# Wheel Goods Flyer made in Minneapolis



## Curt Schulze (Jul 23, 2007)

Hi, I am new to this forum. I recently bought a bicycle built for two at a local garage sale. It appears to be completely original. I have had little success finding anything about this manufacturer or anyone that ownes such a bike. Google searches only come up with the name plate badges that seem quite plentiful, as there are a few on eBay, but that is it. Being short on the technical terms, the sprockets are the wide tooth varity, and all three have a different design.  Does that mean the bike was manufactured in the 30's?  The baloon tires are Good Year Fleetwing and appear to be original to the bike. Thanks for your Help





Click on pics to enlarge











Cheers
Curt


----------



## J.E (Jul 23, 2007)

Looks like a home built tandom bike.Boys bike welded to the back of a girls bike.Could you post some more pictures of the bike.


----------



## ejlwheels (Jul 24, 2007)

I think the rear frame is a '38-'40 Colson.  The bottom bar has been bent up in the front where it meets the seatpost tube.  The front looks like some other brand, Columbia?


----------



## Curt Schulze (Jul 24, 2007)

*Wheel Goods Flyer*

Your replies are interesting.  It seems logical at some time there was a company or the beginnings of a company called Wheel Goods Flyer.
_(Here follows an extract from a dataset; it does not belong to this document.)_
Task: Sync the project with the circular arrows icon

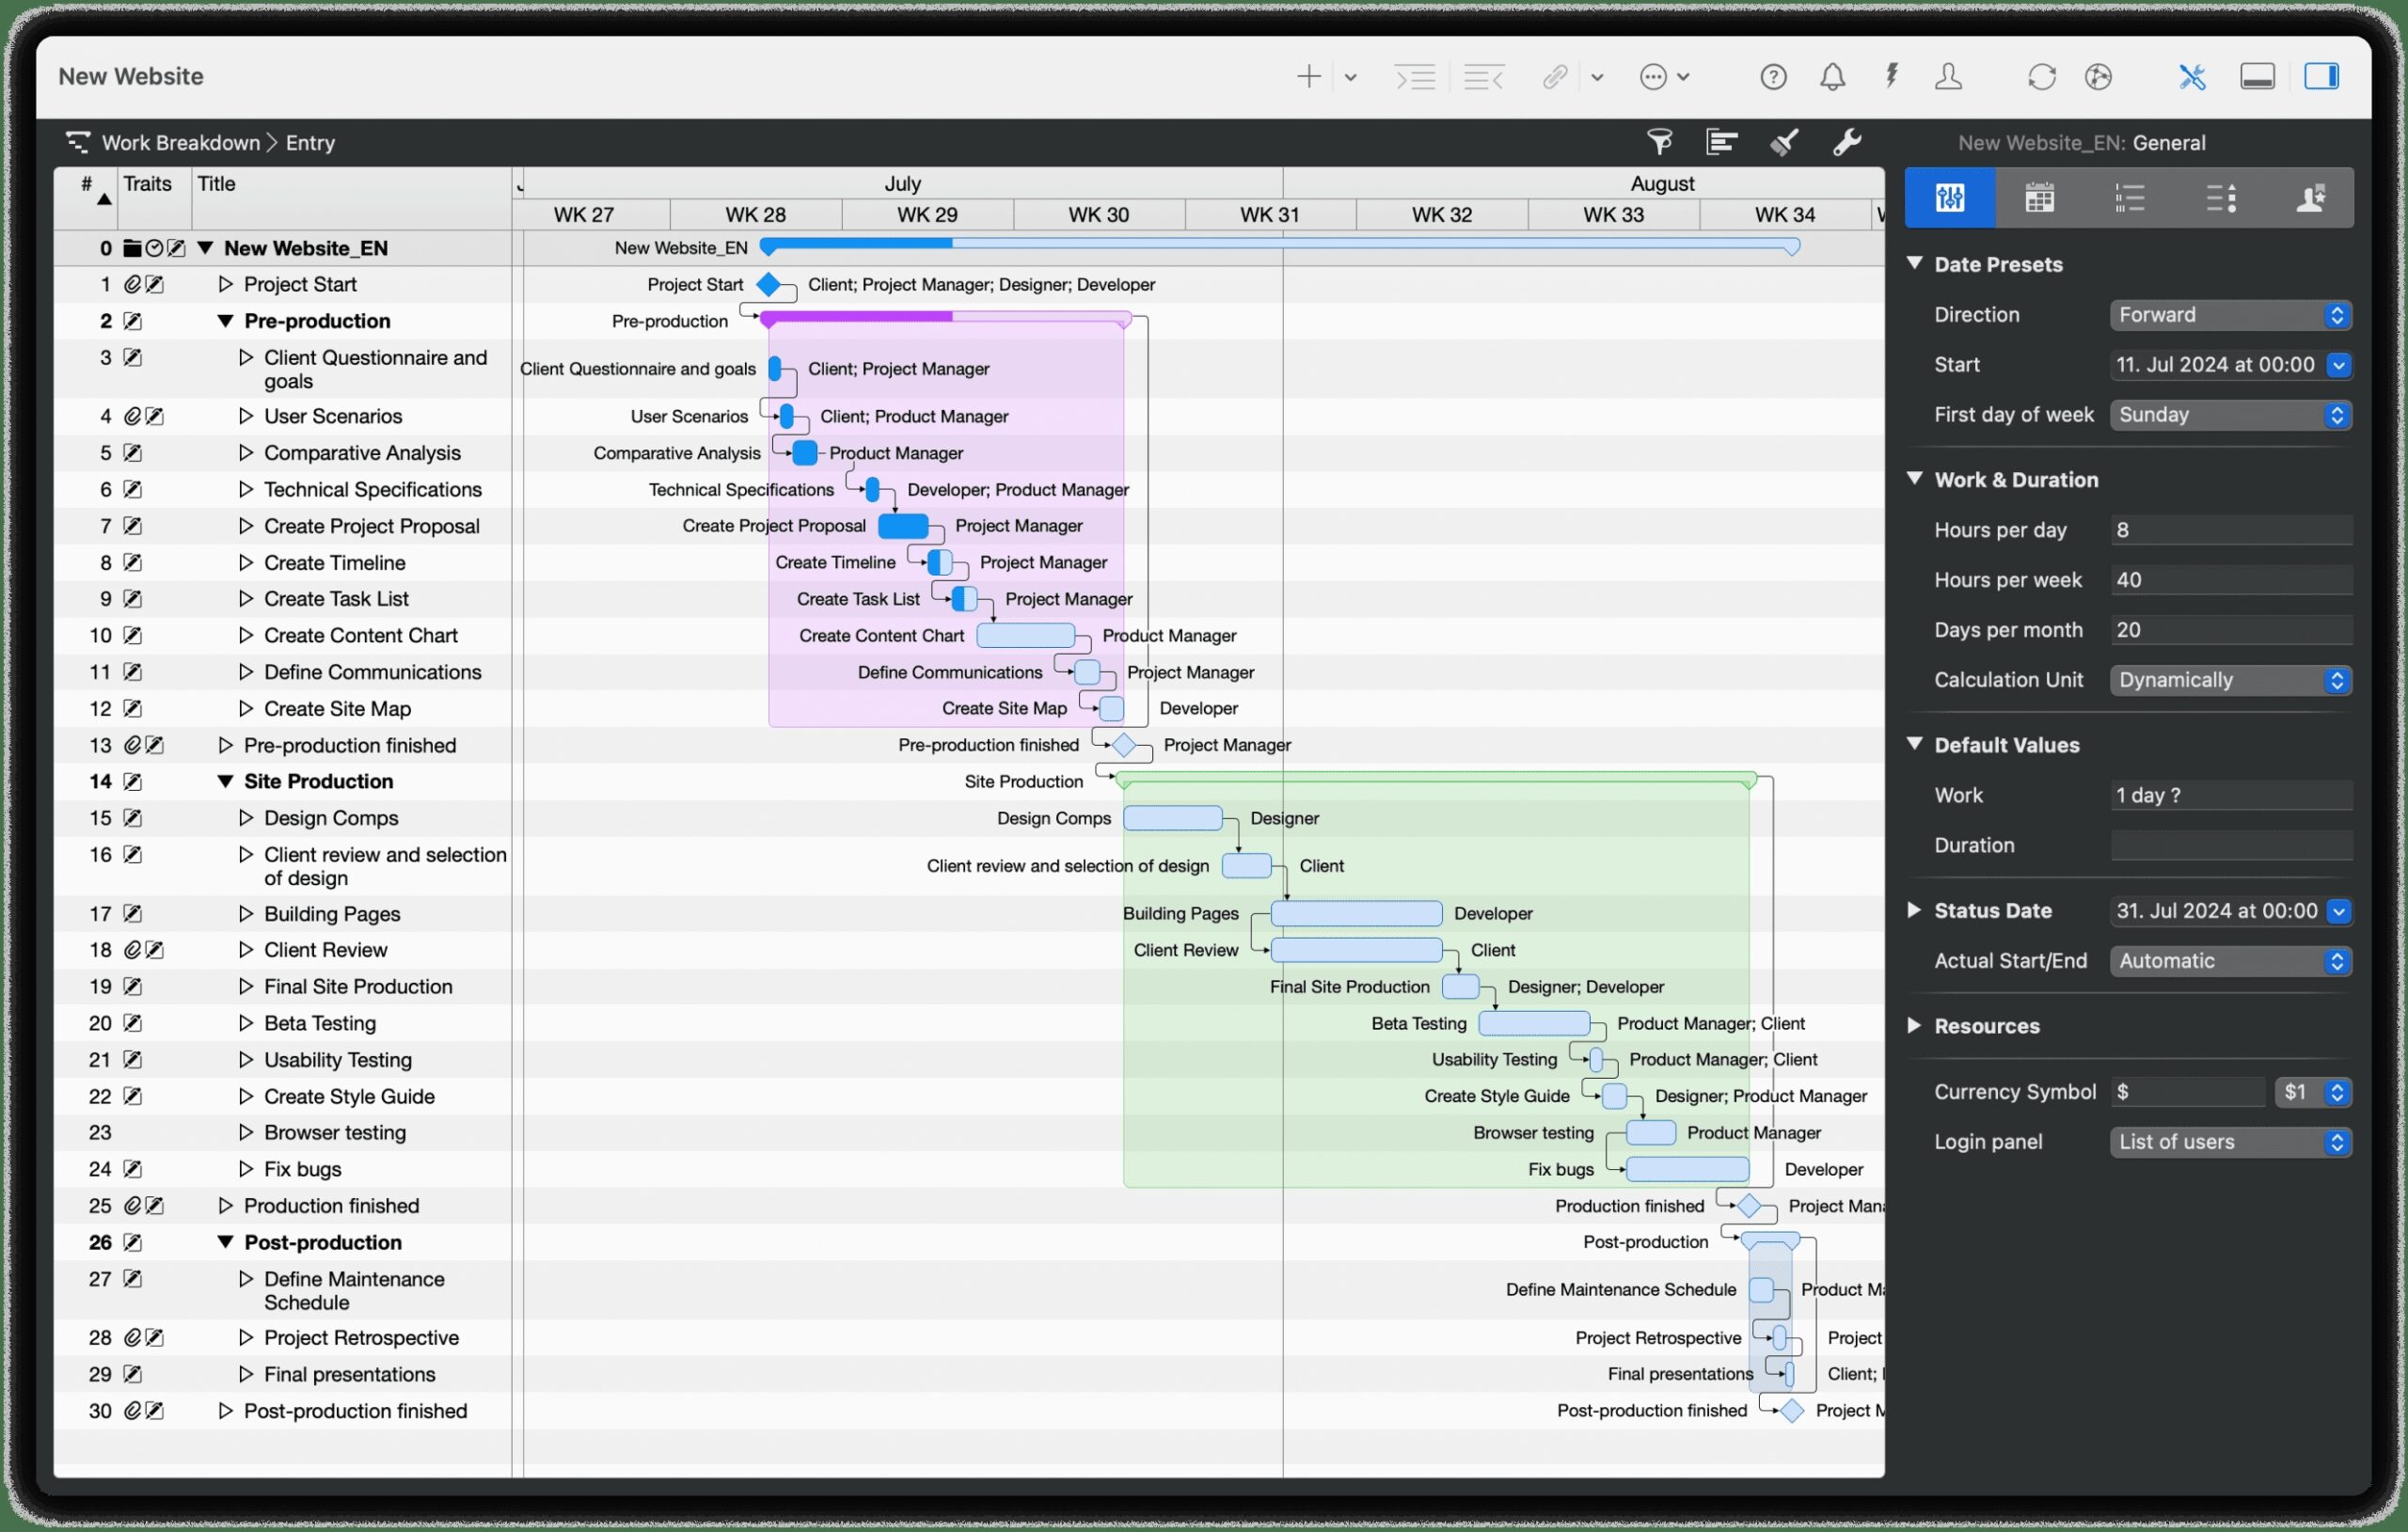Action: 2042,77
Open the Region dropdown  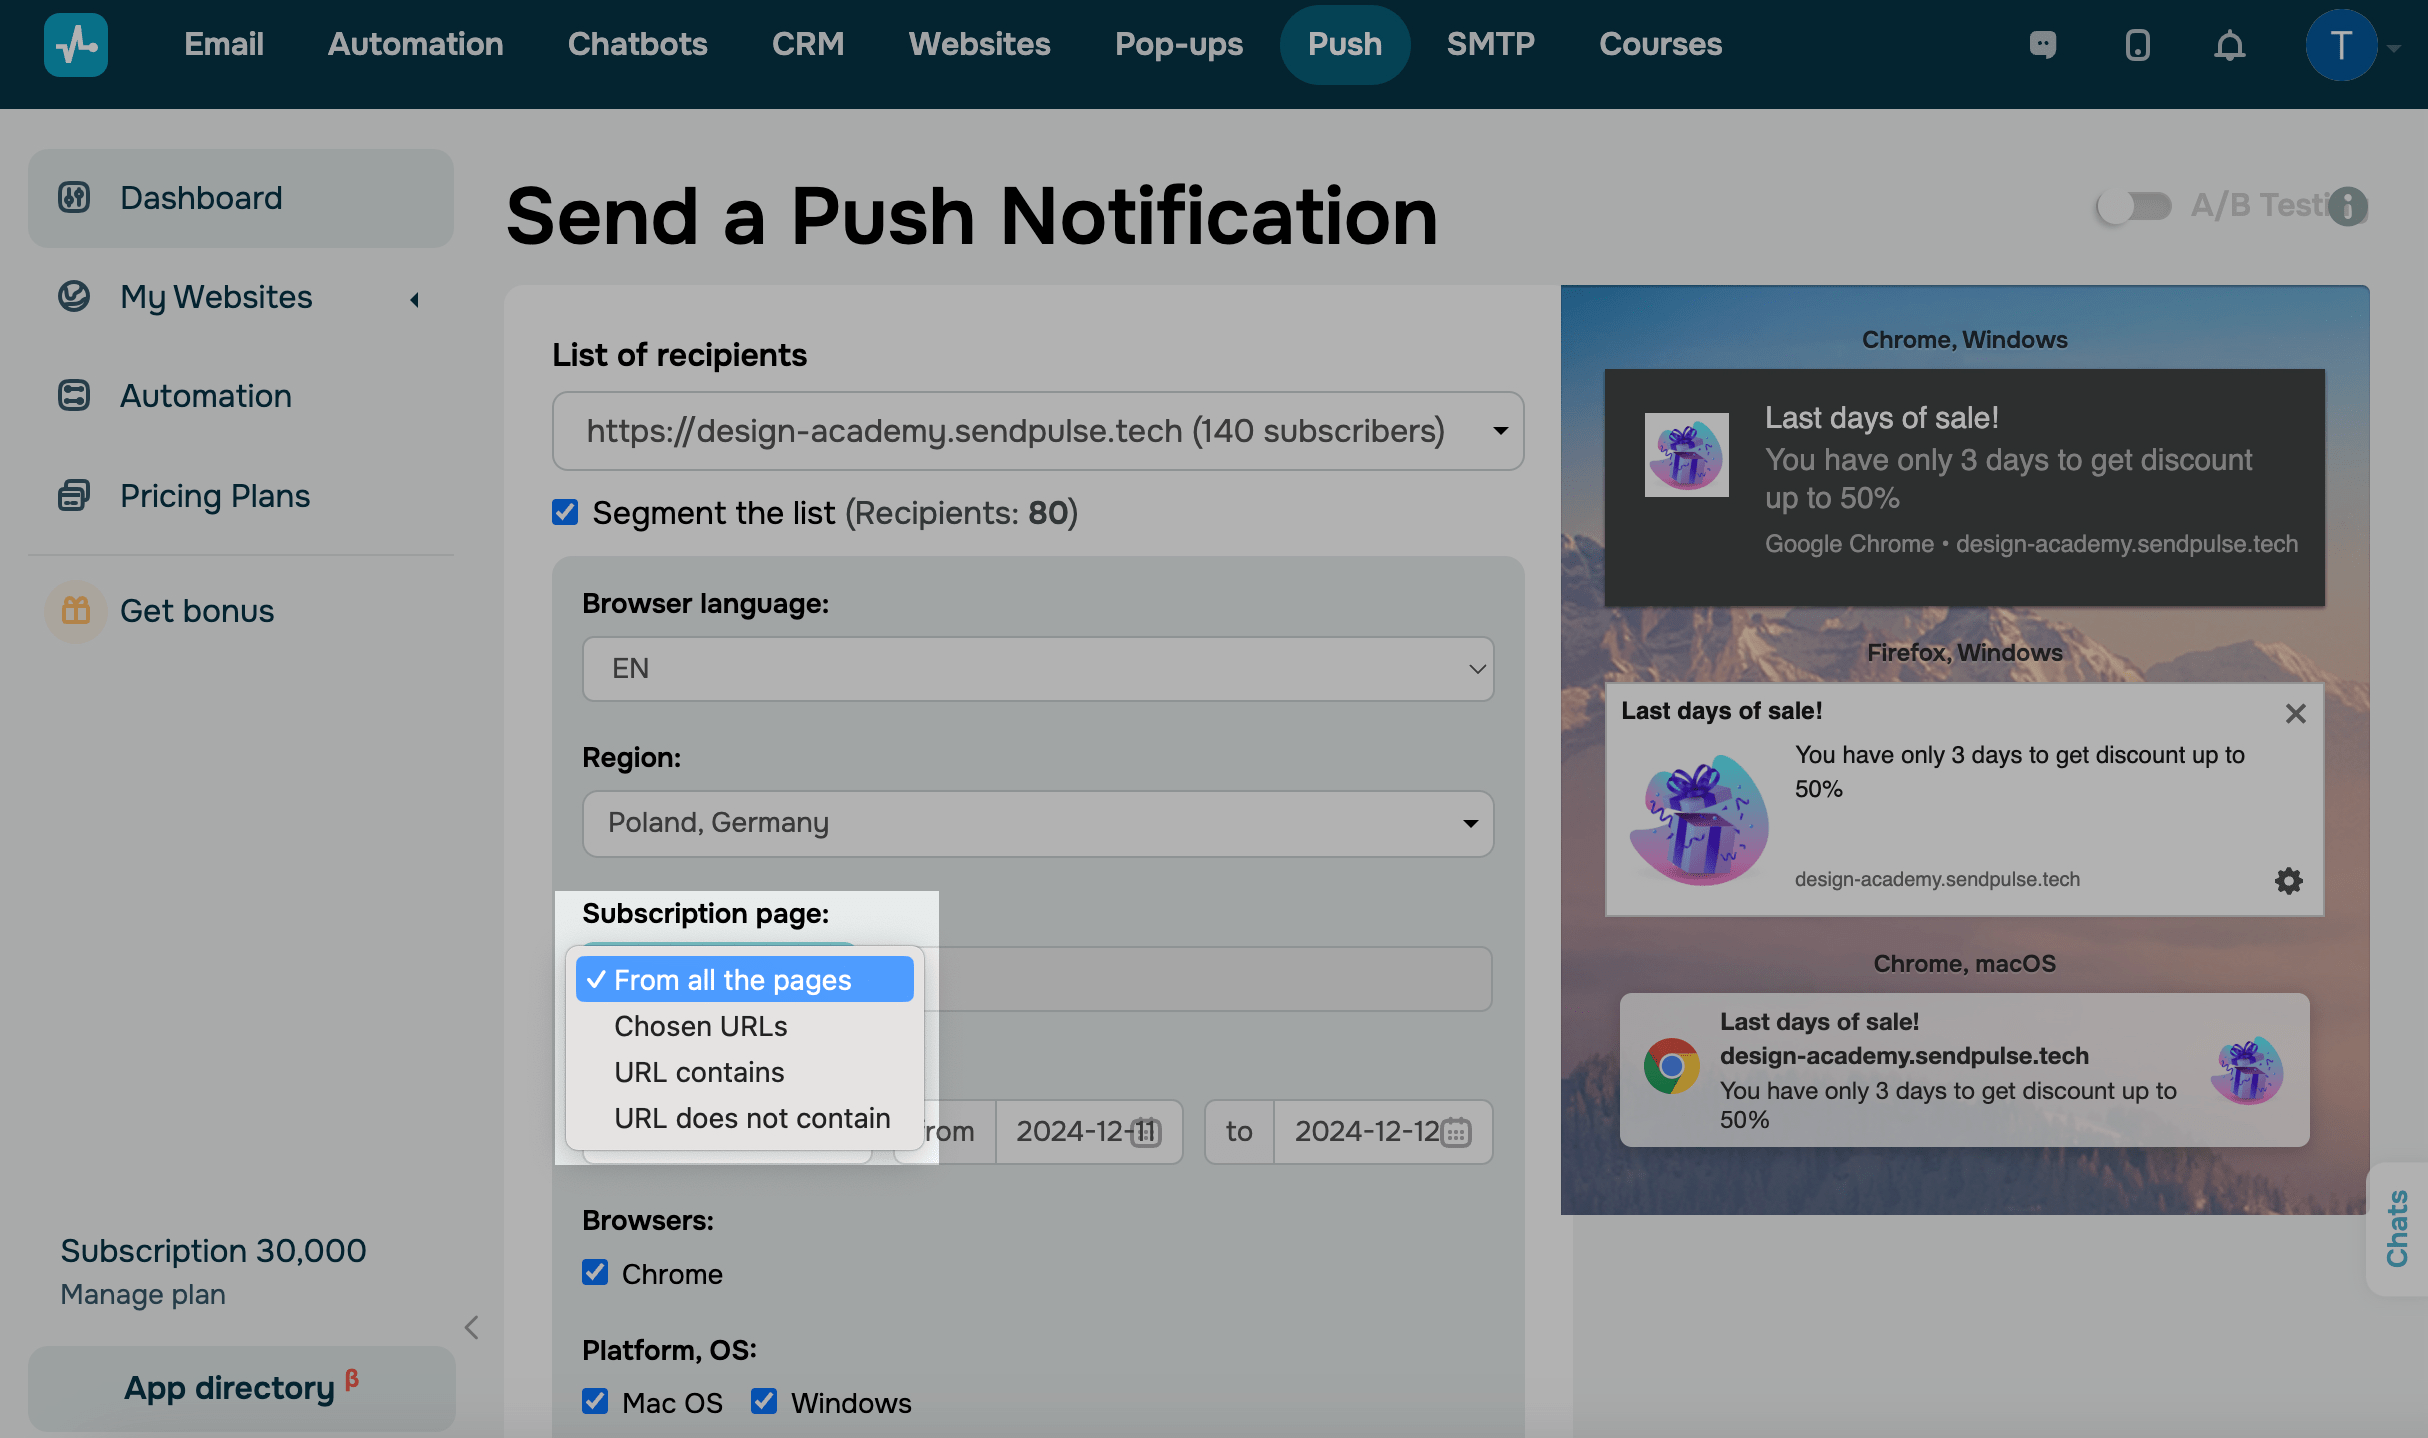1037,823
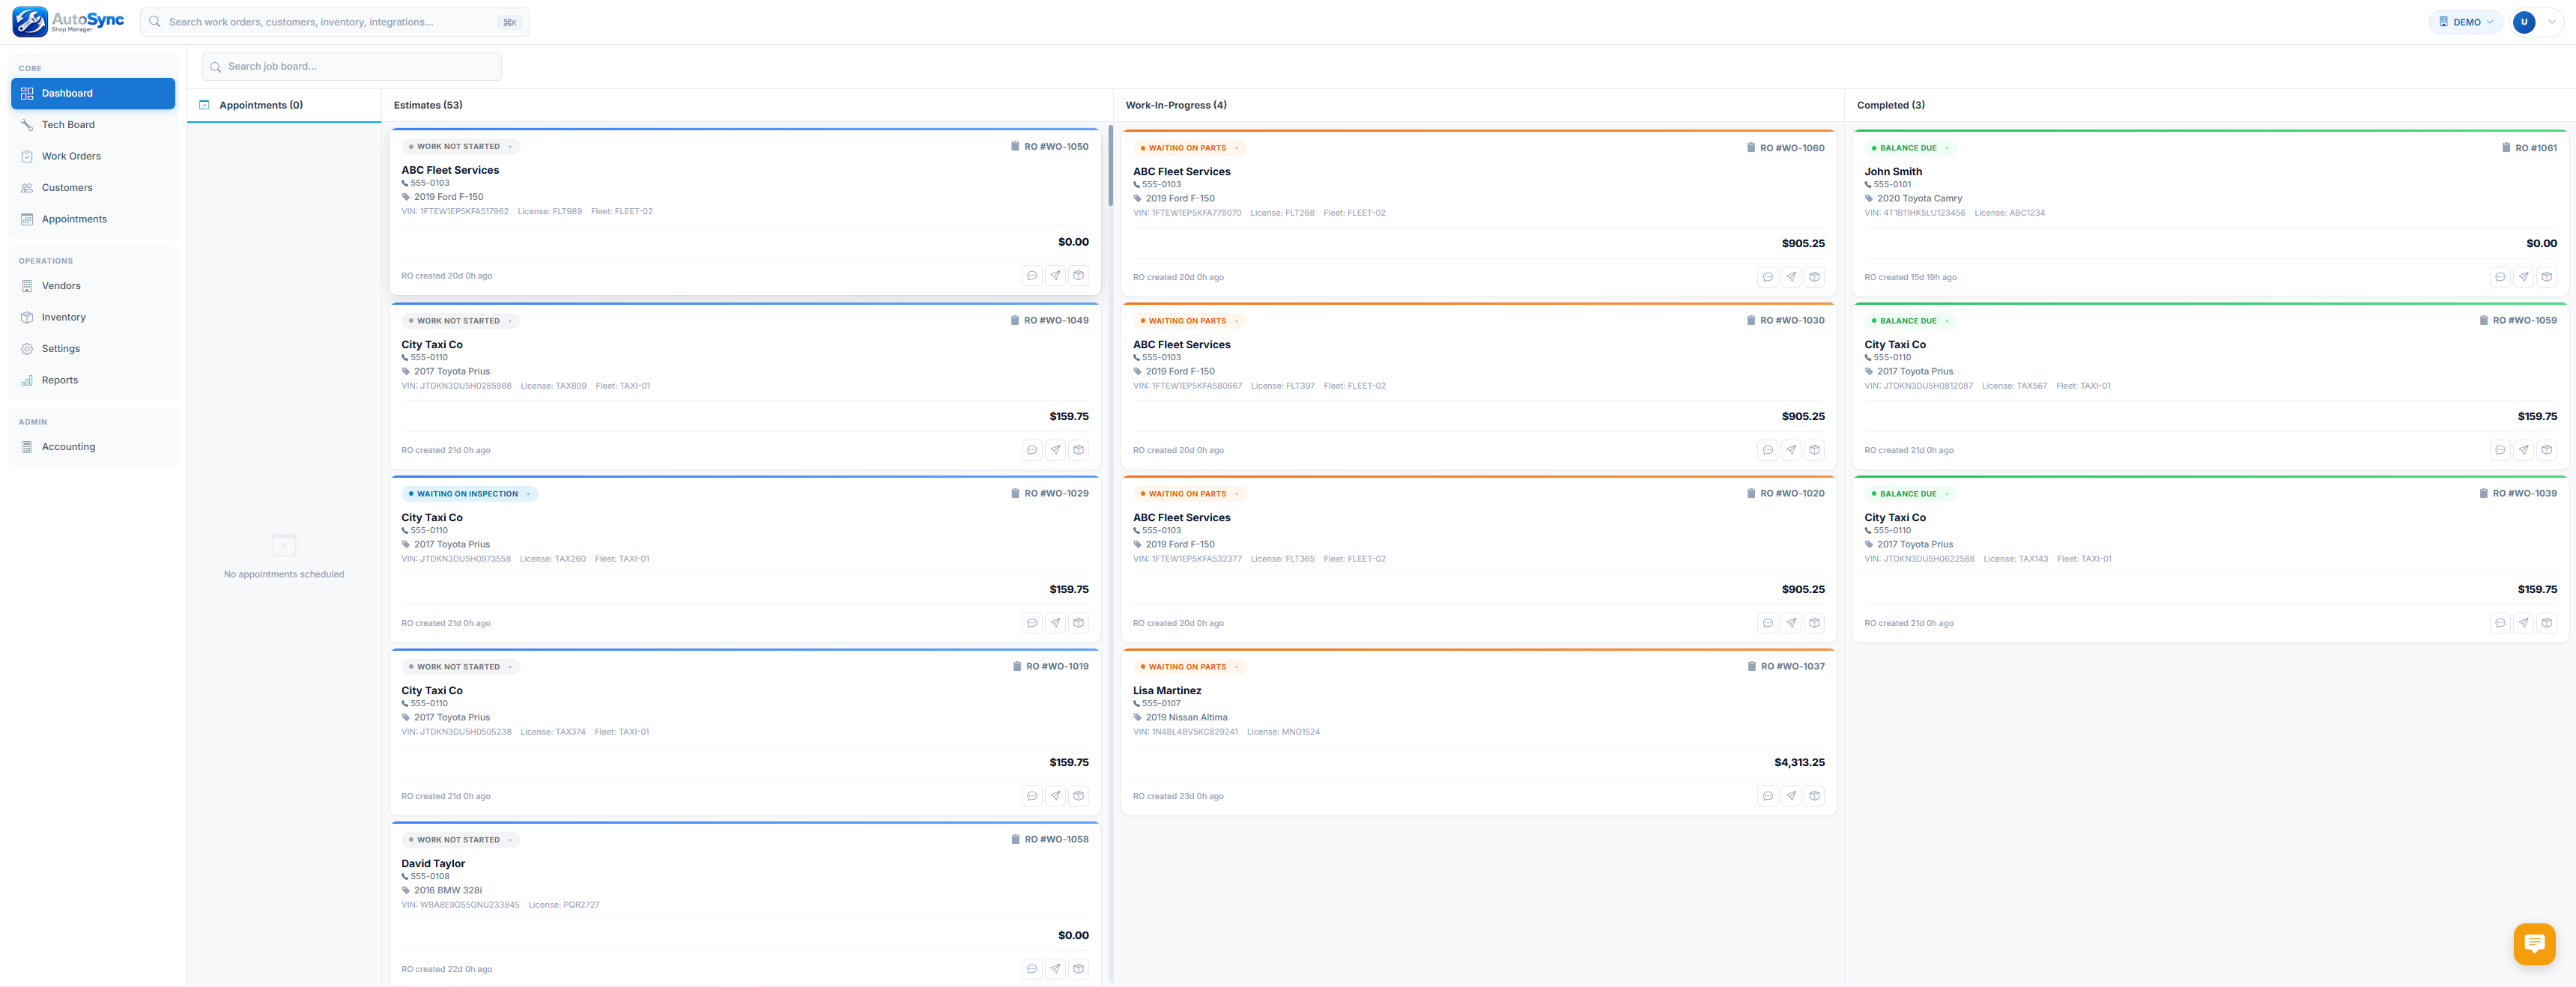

Or maybe just Wheel Goods. 
In the automobile industry, failing or companies that were already out of business sold parts or dies to up start companies or other companies that were in dire straits. Case in point, both Hupmobile and Graham used the Cord 810-812 body dies. I wonder if it is possible that Wheel Goods bought parts from Colson or other failing companies. I suspect more obscure brands strapped for money might well sell parts to another company, as long as they were not direct competition.


----------



## ejlwheels (Jul 24, 2007)

The Wheel Goods Flyer badge looks like a Schwinn badge at least in shape, but would have been used for bikes distributed through jobbers or hardware suppliers.  The badge might have come from Island Cycle Supply in Minneapolis, but they I think primarily handled D.P. Harris or Rollfast bikes.
It looks homemade to me also.


----------



## J.E (Jul 24, 2007)

Yea the badge and one chain ring look like schwinn and maybe the seats.Front chain ring looks lik the ones on my JC Higgins bikes.


----------